What is being asked >> Look through the material below. Return exactly the lines from the one with "The width and height of the screenshot is (960, 552)." through the one with "You are a computer-use agent. The", both included.
BEGIN
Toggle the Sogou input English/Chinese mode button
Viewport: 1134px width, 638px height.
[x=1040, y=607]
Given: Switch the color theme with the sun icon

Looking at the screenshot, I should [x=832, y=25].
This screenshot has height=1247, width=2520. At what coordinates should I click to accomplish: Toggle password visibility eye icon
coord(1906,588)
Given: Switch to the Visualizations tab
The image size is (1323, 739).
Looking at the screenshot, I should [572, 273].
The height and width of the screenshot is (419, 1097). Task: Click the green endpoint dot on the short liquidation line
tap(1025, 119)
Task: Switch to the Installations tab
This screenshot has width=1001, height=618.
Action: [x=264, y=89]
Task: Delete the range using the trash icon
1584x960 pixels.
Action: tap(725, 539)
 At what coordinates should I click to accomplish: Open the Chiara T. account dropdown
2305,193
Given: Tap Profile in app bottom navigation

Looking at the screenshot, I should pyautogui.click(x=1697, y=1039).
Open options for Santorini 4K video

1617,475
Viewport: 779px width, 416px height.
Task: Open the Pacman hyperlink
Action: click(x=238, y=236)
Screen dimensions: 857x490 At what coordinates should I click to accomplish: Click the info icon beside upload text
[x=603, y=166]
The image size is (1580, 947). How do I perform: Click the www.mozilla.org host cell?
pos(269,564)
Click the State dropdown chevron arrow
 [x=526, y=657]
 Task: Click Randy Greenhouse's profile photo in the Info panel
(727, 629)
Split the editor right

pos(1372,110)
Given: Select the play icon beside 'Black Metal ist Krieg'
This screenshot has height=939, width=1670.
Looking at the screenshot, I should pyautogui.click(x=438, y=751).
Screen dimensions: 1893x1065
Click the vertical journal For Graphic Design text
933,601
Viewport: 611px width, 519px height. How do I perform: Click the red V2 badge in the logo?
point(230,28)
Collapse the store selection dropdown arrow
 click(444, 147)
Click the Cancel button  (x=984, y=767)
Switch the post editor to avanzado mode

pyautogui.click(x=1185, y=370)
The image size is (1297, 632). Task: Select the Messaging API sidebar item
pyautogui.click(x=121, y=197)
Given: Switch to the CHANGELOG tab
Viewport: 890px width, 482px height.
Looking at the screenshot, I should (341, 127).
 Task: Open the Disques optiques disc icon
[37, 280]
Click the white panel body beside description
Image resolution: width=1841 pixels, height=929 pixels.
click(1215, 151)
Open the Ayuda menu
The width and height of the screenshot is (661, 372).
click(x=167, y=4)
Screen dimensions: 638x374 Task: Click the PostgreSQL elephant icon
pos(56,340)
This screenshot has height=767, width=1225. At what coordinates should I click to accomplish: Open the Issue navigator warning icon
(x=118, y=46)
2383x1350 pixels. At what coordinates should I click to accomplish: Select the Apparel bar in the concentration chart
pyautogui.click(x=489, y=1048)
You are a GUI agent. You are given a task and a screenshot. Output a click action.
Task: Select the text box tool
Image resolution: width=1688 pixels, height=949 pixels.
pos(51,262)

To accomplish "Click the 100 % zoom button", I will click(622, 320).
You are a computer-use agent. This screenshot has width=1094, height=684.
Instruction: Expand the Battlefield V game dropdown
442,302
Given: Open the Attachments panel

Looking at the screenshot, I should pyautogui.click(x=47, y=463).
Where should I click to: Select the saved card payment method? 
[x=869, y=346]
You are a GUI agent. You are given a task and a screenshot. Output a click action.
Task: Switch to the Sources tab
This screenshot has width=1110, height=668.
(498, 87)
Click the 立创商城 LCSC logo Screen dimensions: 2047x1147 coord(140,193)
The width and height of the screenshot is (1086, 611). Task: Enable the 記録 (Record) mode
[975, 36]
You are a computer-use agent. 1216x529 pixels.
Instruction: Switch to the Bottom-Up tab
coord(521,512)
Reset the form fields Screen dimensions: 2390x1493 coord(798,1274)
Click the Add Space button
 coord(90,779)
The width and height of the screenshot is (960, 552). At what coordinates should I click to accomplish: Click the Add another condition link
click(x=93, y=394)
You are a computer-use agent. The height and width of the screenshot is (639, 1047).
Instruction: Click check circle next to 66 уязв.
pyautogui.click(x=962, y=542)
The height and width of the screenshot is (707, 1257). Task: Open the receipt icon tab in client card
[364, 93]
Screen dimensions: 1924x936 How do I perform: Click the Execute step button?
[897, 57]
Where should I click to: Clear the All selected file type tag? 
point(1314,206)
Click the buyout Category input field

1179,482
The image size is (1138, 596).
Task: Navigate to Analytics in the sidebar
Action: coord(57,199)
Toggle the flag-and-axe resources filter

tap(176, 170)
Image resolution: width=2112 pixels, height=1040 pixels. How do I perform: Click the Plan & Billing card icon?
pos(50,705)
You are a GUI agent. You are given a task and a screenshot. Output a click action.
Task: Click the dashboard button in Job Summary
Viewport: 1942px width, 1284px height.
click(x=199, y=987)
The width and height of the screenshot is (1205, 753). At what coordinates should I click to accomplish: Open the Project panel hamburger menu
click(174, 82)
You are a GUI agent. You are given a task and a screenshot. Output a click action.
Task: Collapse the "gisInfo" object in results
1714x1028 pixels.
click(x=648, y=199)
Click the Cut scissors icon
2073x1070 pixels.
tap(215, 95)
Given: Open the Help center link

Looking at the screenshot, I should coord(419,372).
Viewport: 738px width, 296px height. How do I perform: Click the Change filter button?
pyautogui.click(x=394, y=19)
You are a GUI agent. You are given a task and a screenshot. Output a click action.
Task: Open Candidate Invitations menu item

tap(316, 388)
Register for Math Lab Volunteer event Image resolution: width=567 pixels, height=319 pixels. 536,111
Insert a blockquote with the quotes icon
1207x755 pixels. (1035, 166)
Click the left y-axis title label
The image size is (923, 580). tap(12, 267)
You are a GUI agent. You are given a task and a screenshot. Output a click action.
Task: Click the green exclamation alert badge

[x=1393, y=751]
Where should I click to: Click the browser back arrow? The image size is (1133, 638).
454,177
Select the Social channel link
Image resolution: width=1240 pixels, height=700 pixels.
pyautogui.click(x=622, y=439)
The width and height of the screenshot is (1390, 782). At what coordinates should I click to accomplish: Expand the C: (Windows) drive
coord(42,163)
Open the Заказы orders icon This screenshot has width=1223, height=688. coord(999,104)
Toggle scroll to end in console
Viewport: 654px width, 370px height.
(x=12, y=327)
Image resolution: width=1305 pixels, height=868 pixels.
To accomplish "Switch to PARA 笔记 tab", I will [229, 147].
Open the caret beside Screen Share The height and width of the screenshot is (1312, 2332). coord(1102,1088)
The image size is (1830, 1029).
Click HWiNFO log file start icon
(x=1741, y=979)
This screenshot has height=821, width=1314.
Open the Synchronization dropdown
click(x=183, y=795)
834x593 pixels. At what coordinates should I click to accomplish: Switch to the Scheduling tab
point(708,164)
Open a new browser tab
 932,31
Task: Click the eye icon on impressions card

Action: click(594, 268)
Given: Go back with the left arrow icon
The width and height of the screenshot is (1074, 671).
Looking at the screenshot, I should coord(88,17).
END
Result for this exercise >>
The width and height of the screenshot is (960, 552). At what coordinates should I click to accomplish: Click the Add another condition link
click(x=93, y=394)
You are a computer-use agent. The height and width of the screenshot is (639, 1047).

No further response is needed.